[Try it]:
Take the line that has "Community Resources (50, 2271)" in it and every line after it to the end of the entries, and reproduce them exactly.

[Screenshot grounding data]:
══════════════════════════════

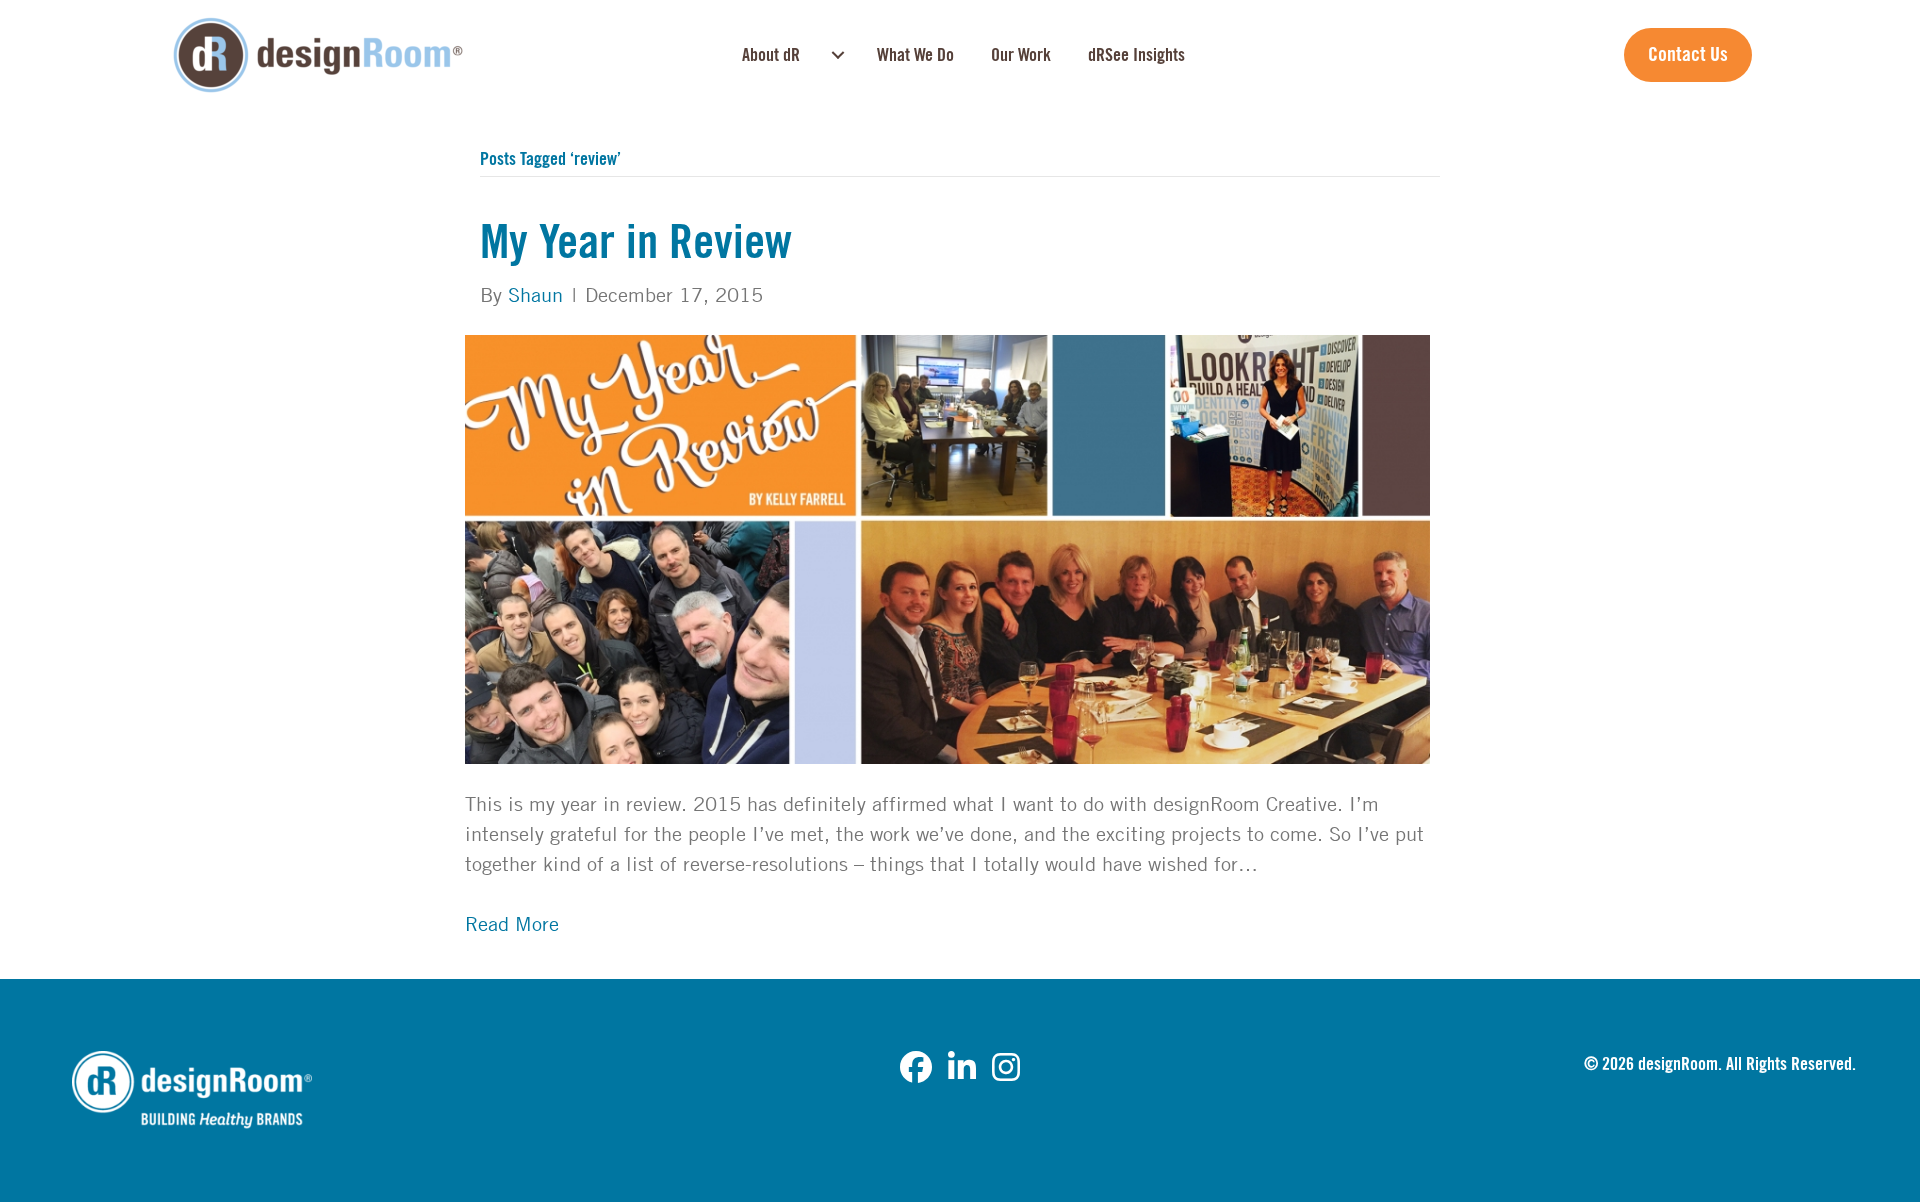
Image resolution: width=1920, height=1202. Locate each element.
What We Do (915, 55)
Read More (512, 923)
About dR (771, 55)
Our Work (1021, 55)
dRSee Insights (1136, 55)
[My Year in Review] (947, 547)
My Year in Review (636, 243)
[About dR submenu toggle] (838, 55)
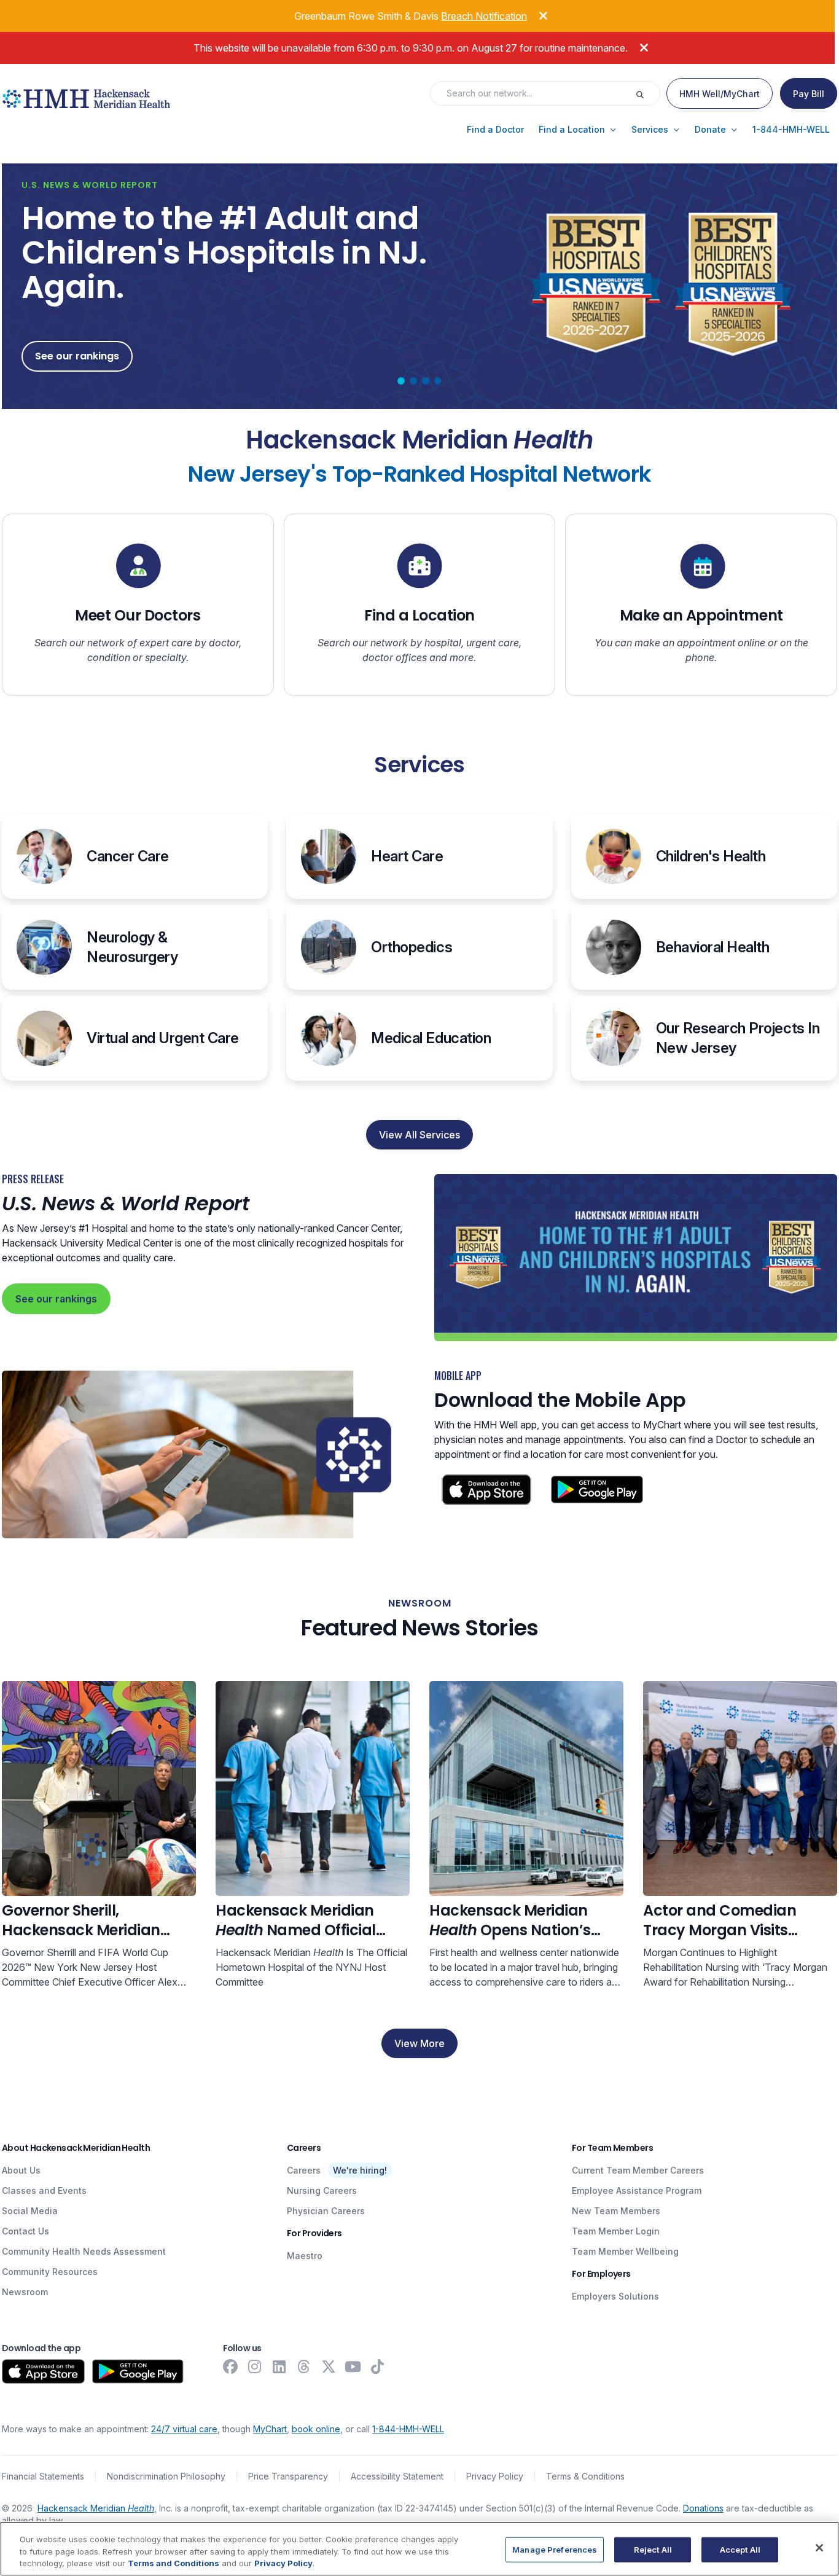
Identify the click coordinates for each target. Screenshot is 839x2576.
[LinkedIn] (279, 2366)
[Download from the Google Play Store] (138, 2371)
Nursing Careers (322, 2190)
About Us (21, 2170)
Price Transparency (288, 2476)
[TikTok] (377, 2366)
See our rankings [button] (77, 356)
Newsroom (25, 2292)
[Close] (819, 2547)
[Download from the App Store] (43, 2371)
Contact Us (25, 2231)
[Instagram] (255, 2366)
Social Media (30, 2211)
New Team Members (616, 2211)
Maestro (304, 2255)
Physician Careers (326, 2211)
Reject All (653, 2549)
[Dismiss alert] (533, 14)
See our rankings (56, 1299)
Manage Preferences (554, 2549)
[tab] (401, 381)
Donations (703, 2508)
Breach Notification (484, 16)
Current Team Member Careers (638, 2170)
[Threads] (304, 2366)
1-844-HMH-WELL (408, 2429)
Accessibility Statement (397, 2476)
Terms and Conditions (173, 2563)
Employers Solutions (615, 2296)
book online (316, 2429)
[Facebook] (230, 2366)
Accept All (740, 2549)
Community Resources (50, 2271)
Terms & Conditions (585, 2476)
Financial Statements (43, 2476)
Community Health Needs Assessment (84, 2251)
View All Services (419, 1135)
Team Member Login (616, 2231)
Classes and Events (44, 2190)
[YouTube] (353, 2366)
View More (419, 2043)
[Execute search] (647, 93)
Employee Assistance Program (636, 2190)
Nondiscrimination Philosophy (166, 2476)
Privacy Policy (494, 2476)
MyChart (270, 2429)
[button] (495, 130)
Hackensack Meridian (95, 2508)
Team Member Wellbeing (625, 2251)
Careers (304, 2170)
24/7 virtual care (184, 2429)
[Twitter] (328, 2366)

══════════════════════════════

[Response]:
Community Resources (50, 2271)
Terms & Conditions (585, 2476)
Financial Statements (43, 2476)
Community Health Needs Assessment (84, 2251)
View All Services (419, 1135)
Team Member Login (616, 2231)
Classes and Events (44, 2190)
[YouTube] (353, 2366)
View More (419, 2043)
[Execute search] (647, 93)
Employee Assistance Program (636, 2190)
Nondiscrimination Philosophy (166, 2476)
Privacy Policy (494, 2476)
MyChart (270, 2429)
[button] (495, 130)
Hackensack Meridian (95, 2508)
Team Member Wellbeing (625, 2251)
Careers (304, 2170)
24/7 virtual care (184, 2429)
[Twitter] (328, 2366)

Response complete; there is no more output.